Understanding Kubernetes System Component Metrics
Beyond application-level metrics, Kubernetes exposes critical system-level data that is essential for cluster health monitoring. These metrics are emitted by various components in a structured, plain-text Prometheus format, specifically designed for both human and machine readability.
The Nature of Kubernetes Metrics
Metrics are typically exposed via an HTTP server on a /metrics endpoint. For many components, this is active by default, but some may require the --bind-address flag to enable the endpoint.
The Kubernetes ecosystem categorizes metrics into several stages of maturity, which is a critical distinction for engineers building long-term dashboards and alerting rules:
- Alpha metrics: These have no stability guarantees. They can be modified or deleted at any time without notice.
- Beta metrics: These observe a looser API contract than stable metrics, offering more predictability but still lacking full stability.
- Stable metrics: The standard for production-ready monitoring.
- Deprecated/Hidden/Deleted metrics: These represent the end of a metric's lifecycle.
Key System Endpoints
Different components expose different subsets of metrics, often on different paths within the kubelet or the API server:
/metrics: The standard metrics endpoint./metrics/cadvisor: Provides container-level resource usage (CPU, memory, network) using cAdvisor./metrics/resource: Specifically focused on resource utilization./metrics/probes: Contains data regarding the status of liveness and readiness probes.

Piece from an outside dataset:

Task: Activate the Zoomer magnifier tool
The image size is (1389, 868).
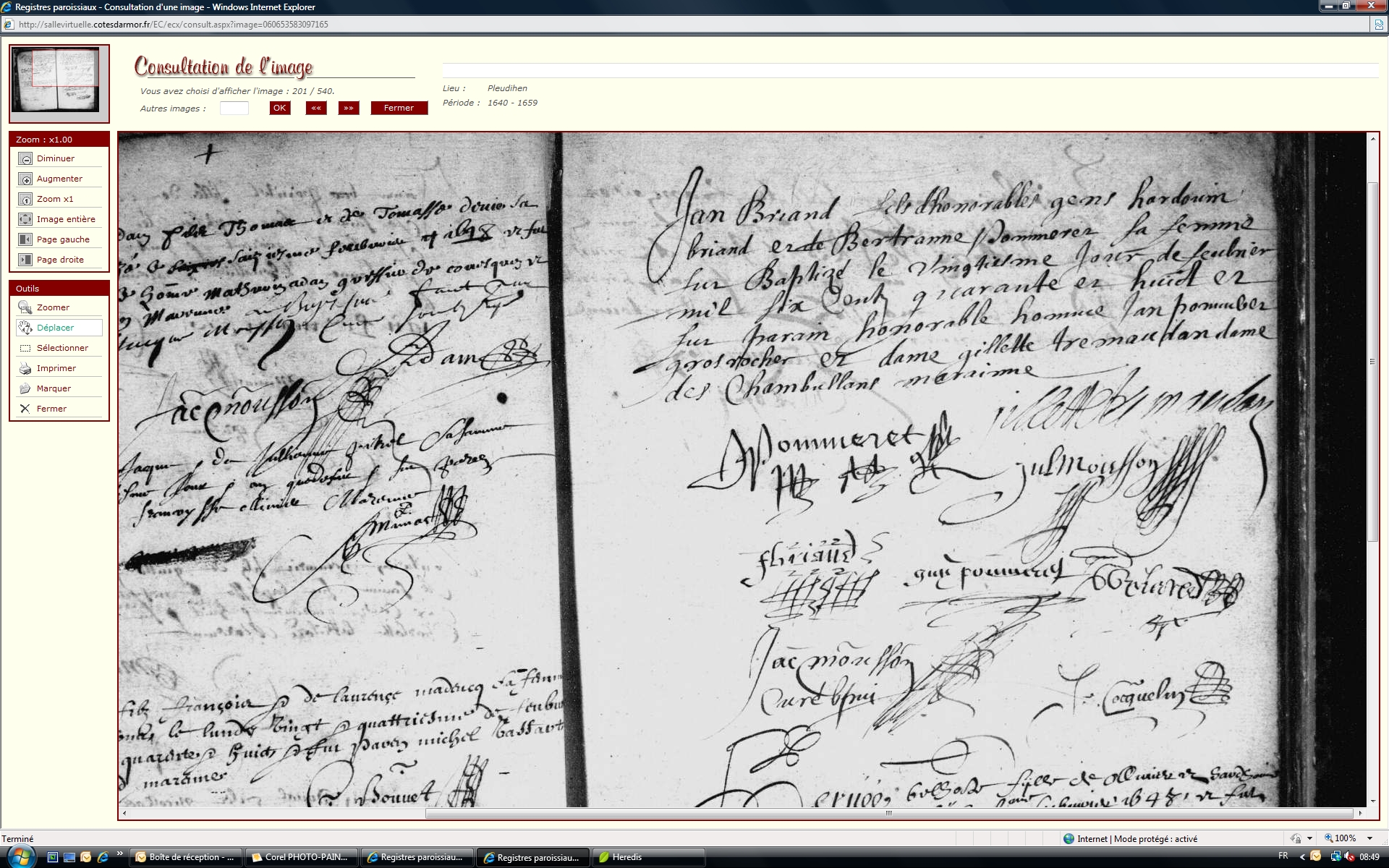Action: coord(25,307)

It is important to note that metrics from /metrics/cadvisor, /metrics/resource, and /metrics/probes do not share the same lifecycle as standard system metrics, and engineers should account for this when designing high-availability alerting systems.
ServiceMonitors and the Prometheus Operator Paradigm
In a standard Prometheus installation, adding a new target for scraping requires manual modification of the prometheus.yml configuration file and a reload of the Prometheus process. In a dynamic Kubernetes environment, this is unmanageable.

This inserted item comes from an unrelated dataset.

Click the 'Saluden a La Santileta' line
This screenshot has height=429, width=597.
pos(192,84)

The Prometheus Operator solves this by introducing the ServiceMonitor custom resource. A ServiceMonitor allows an administrator to define a set of selection criteria (labels) that Prometheus should use to automatically discover and scrape targets.
Instead of writing complex scrape_config blocks, the administrator creates a ServiceMonitor object that says: "Find all services with the label app: my-app and scrape them on port http using the Prometheus scrape configuration." The Operator then automatically translates this custom resource into the appropriate Prometheus configuration and updates the running Prometheus instance.

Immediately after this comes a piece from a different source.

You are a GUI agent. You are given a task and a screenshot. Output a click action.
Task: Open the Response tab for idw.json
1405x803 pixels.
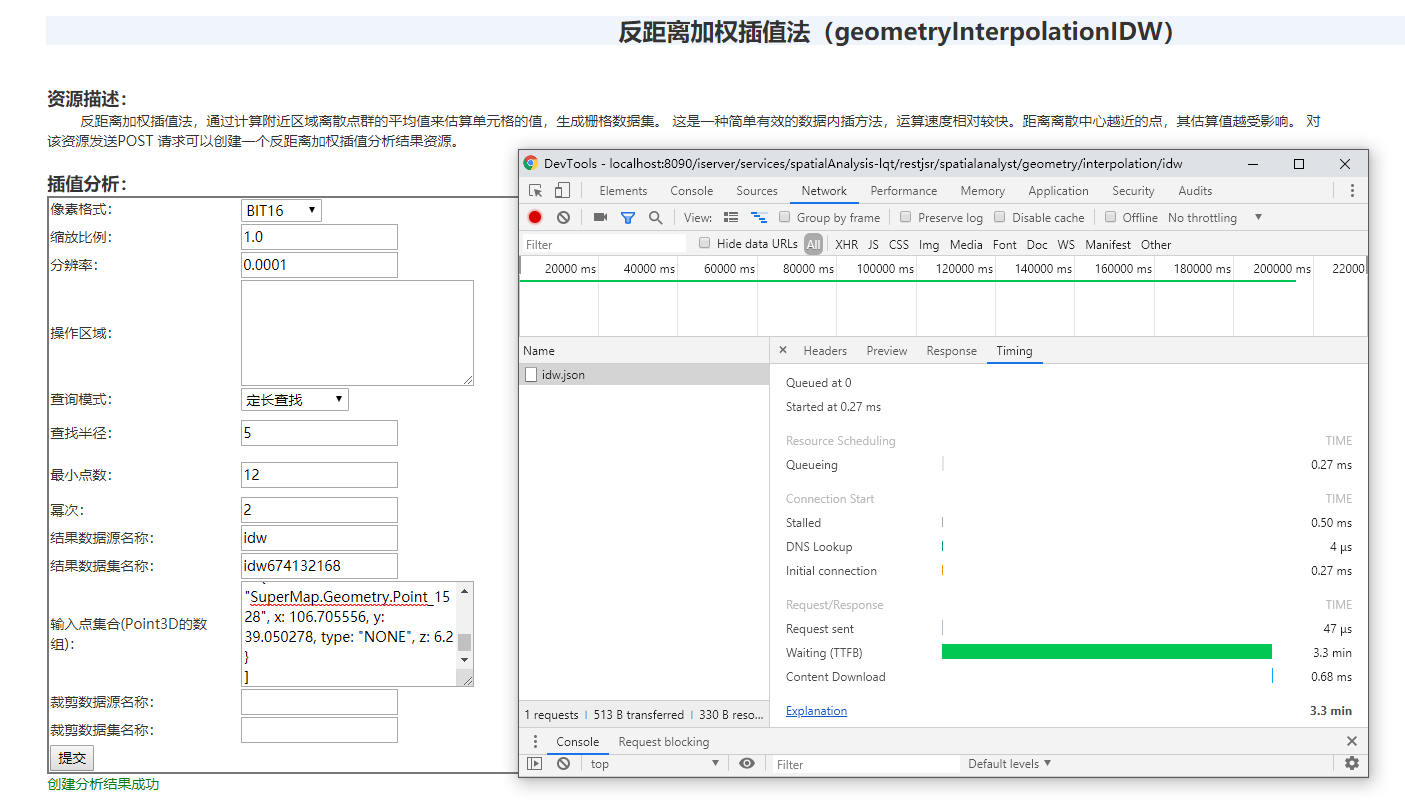[951, 351]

This approach transforms monitoring from a manual, configuration-driven task into a declarative, Kubernetes-native workflow, where the existence of a service in the cluster automatically triggers its inclusion in the monitoring ecosystem.
Conclusion: Strategic Selection for Observability
The architecture chosen for Kubernetes metric ingestion fundamentally dictates the long-term operational overhead and the complexity of the networking stack. For organizations in the midst of a Proof of Concept, migrating from a monolith to microservices, the "Internal Collector" pattern using the Prometheus Operator and Remote Write is the most efficient path. It minimizes the need to expose complex cluster networks to external servers and leverages Kubernetes-native primitives like ServiceMonitor to automate the discovery of the highly transient pod lifecycles.
Conversely, for mature, large-scale environments where a single, centralized Prometheus instance is the strict organizational standard, the kubernetes_sd approach is the correct architectural choice. While it requires more rigorous upfront work in terms of RBAC configuration and network overlay management, it provides a unified, single-pane-of-glass view that avoids the fragmentation of having multiple Prometheus instances running across different layers of the infrastructure. Ultimately, the decision hinges on whether the organization prioritizes ease of cluster deployment or the centralized management of the global monitoring estate.